Regulated financial activities include:
The principal regulators are the BOT, the Ministry of Finance, the SEC and the OIC, each overseeing activities within their respective mandates.
In terms of foreign entities conducting financial services in Thailand, foreign financial service providers and Thai entities with majority foreign ownership are also regulated under the Foreign Business Act B.E. 2542 (1999) (FBA), which requires that a foreign business licence or foreign business certificate be obtained prior to undertaking certain activities in Thailand. One of the key restricted businesses includes the provision of “other service businesses”. The term “services” is broadly interpreted by the Department of Business Development, Ministry of Commerce (DBD) and may include the aforementioned financial activities, subject to certain exceptions.
From a regulatory perimeter perspective, the level of supervision depends on the nature of the business activity. Some activities require only notification or registration, while others require a licence or formal regulatory approval from the relevant authority before commencing operations.
In general, if financial services or products do not have a Thai nexus – ie, they are not offered to Thai residents and are not marketed or conducted within Thailand – such activities may fall outside the Thai regulatory regime.
While foreign financial service providers and Thai entities with majority foreign ownership remain subject to the licensing requirements under the FBA, certain financial services regulated under other specific regulations (eg, commercial banks under the FIBA, securities business under the SEC Act, and insurance companies under the Insurance Acts) are exempted from being considered “other service businesses” under the FBA.

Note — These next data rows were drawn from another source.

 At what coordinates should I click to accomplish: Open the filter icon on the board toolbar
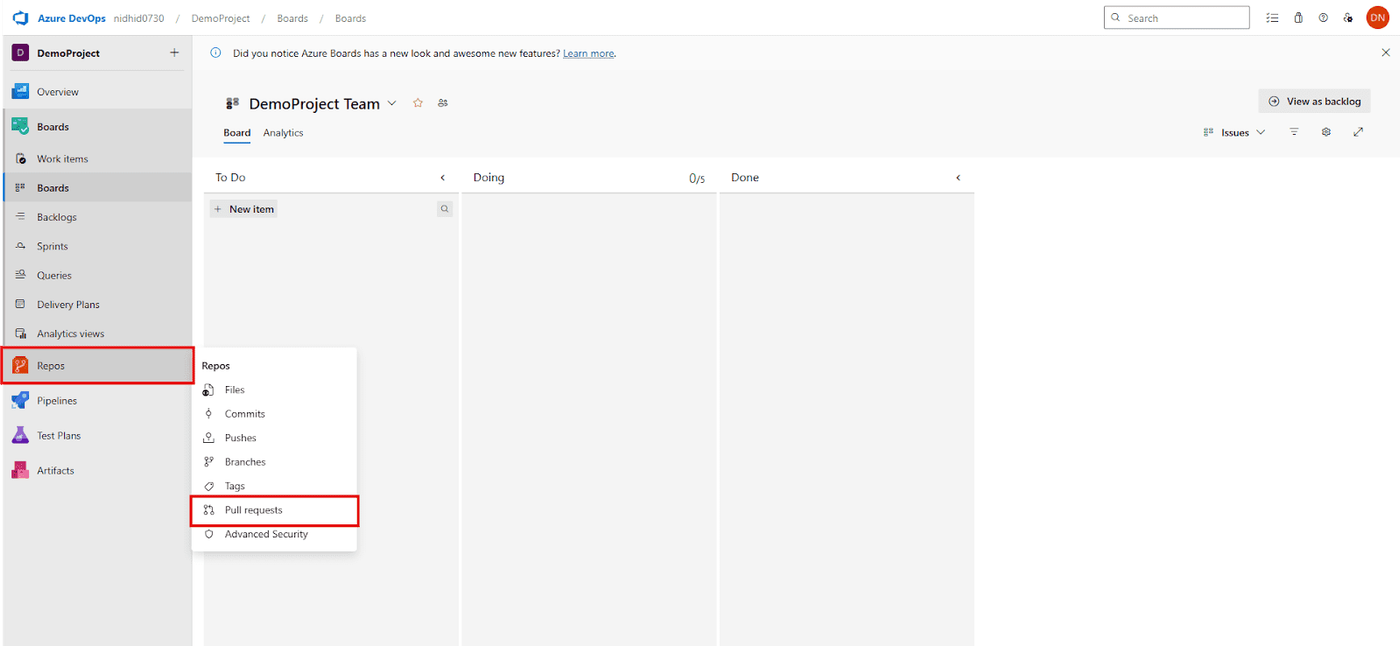point(1294,132)

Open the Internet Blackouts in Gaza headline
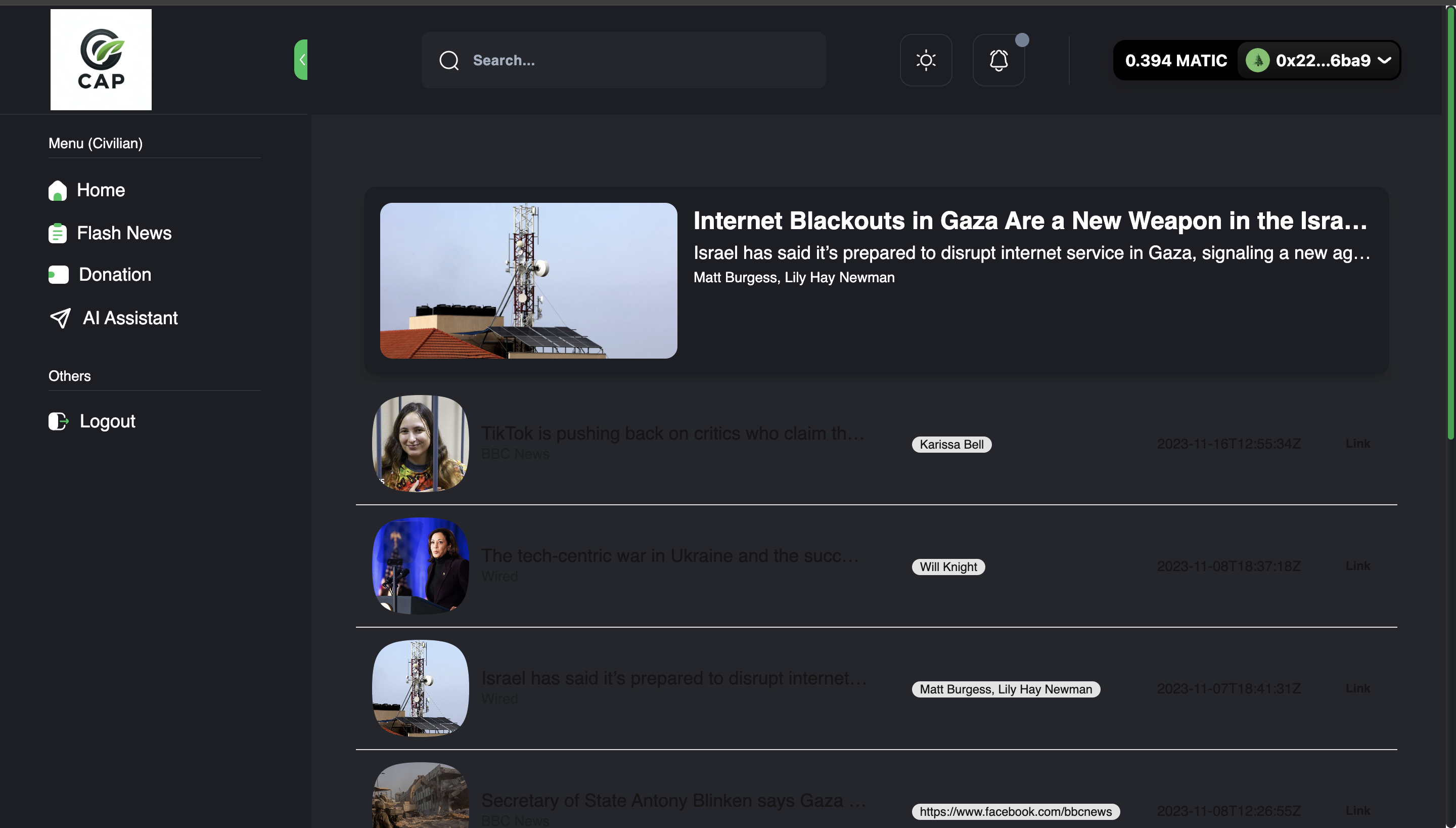pos(1029,221)
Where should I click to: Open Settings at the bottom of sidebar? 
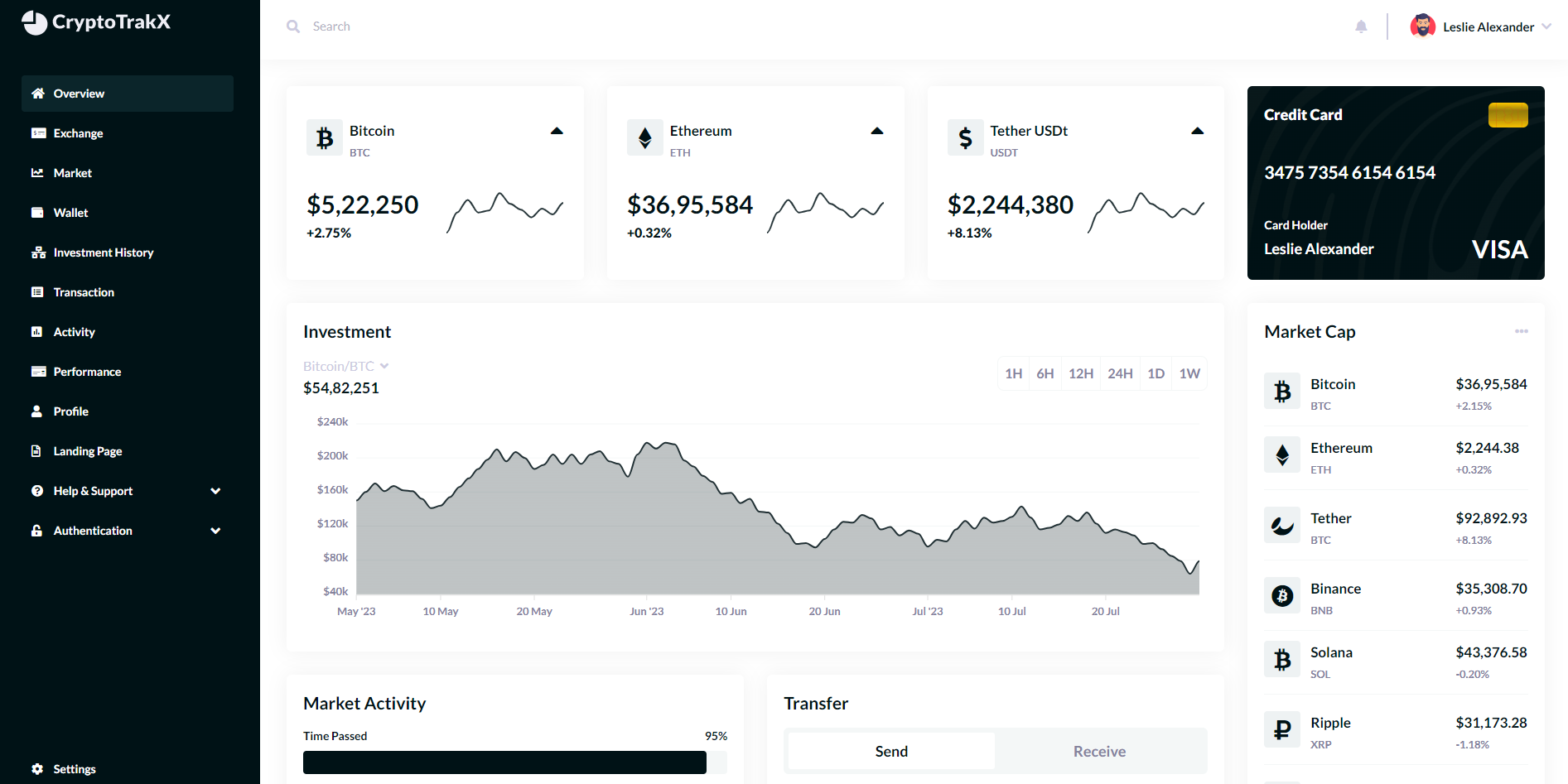(75, 768)
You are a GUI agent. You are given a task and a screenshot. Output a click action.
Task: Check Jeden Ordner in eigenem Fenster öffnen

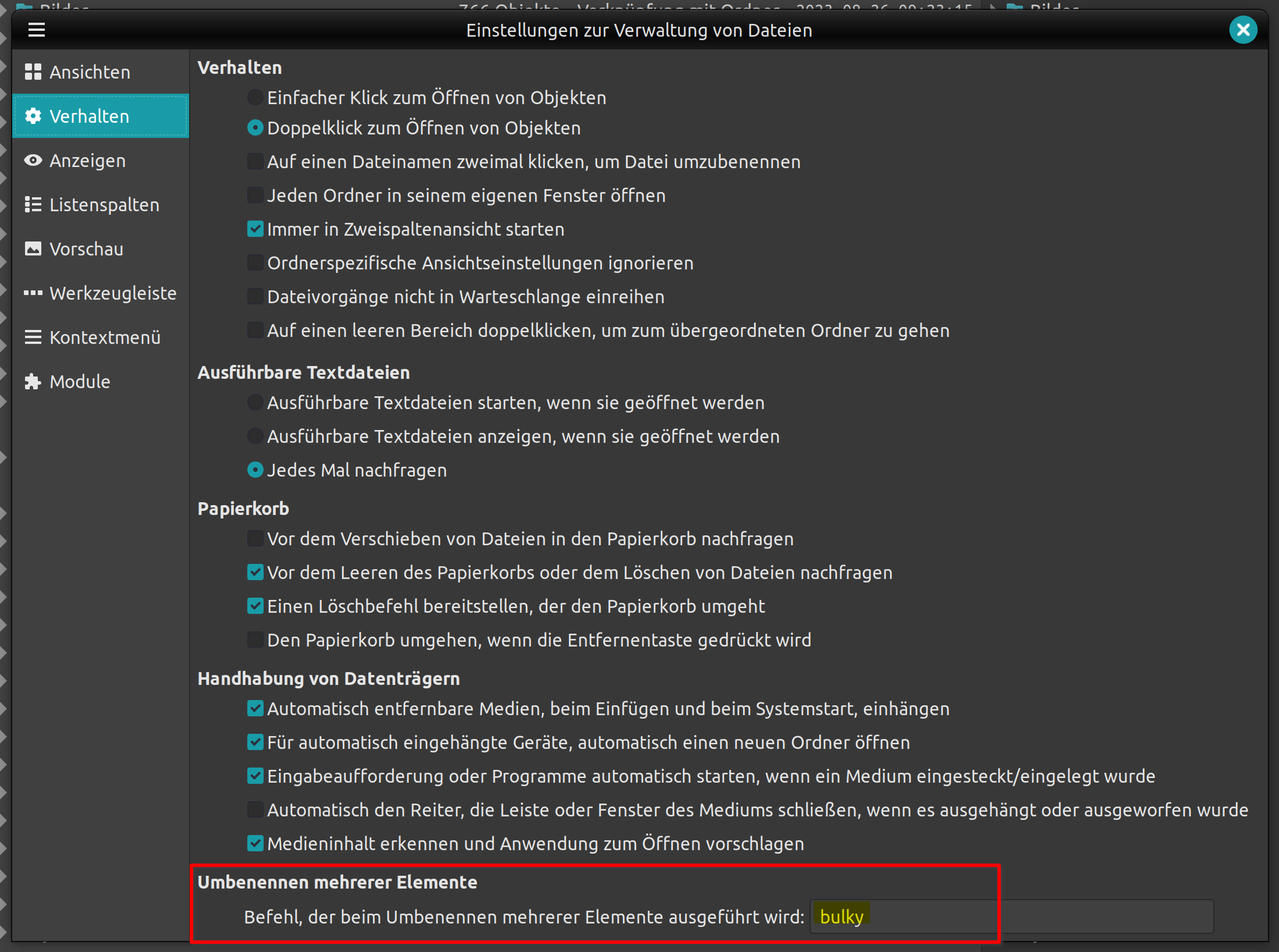click(255, 195)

For foreign financial services that are not exempted under the FBA, such relevant entities may be eligible to apply for a foreign business certificate instead of a foreign business licence under the FBA if they are classified as promoted businesses under the Investment Promotion Act B.E. 2520 (1977) and have obtained a promotion certificate from the Board of Investment (BOI). The process for obtaining a foreign business certificate is generally less complex and faster than that for obtaining a foreign business licence.
In Thailand, crypto-assets are primarily regulated under the Emergency Decree on Digital Asset Businesses B.E. 2561 (2018), which establishes the overarching framework for the offering, trading and custodial activities of digital assets. The Decree classifies digital tokens as regulated investment instruments and places all digital-asset activities under the supervision of the SEC.
Entities engaging in digital-asset businesses such as exchanges, brokers, dealers, fund managers, advisers and custodians are required to obtain a licence from the Ministry of Finance, with ongoing supervision by the SEC. Public offerings of digital tokens (ICO Projects) are also subject to prior SEC approval and must comply with disclosure, anti-money-laundering (AML), cybersecurity and consumer-protection requirements comparable to those in the traditional securities market.
Since 2022, the BOT has prohibited the use of digital assets as a means of payment, citing concerns over financial stability and consumer protection. Nonetheless, the BOT continues to promote innovation through its Enhanced Regulatory Sandbox, which allows financial institutions and fintech companies to test blockchain-based payment models such as programmable payments and Thai-baht-referenced stablecoins (also referred to as e-Money Tokens). These pilot programmes aim to explore distributed-ledger technology within a controlled regulatory environment, without altering the legal-tender status of the Thai Baht.
The BOT and SEC are also working together to develop a supervisory framework for stablecoins and tokenised payment instruments, focusing on adequate reserve backing, segregation of customer funds, and transparent governance. This co-operation reflects a gradual shift from a purely prohibitive stance towards controlled experimentation and principle-based regulation.
Overall, Thailand’s regulatory approach treats crypto-assets as a separate asset class, allowing investment, innovation and fund-management activities under licence, while maintaining strict safeguards around payments, AML compliance and systemic-risk management.
The following are the primary regulators for financial services in Thailand.
In Thailand, laws and regulations, including rules, notifications and guidelines announced by the ministries and/or regulatory agencies, are published in the Government Gazette and may also be found on the official websites of the respective regulatory agencies.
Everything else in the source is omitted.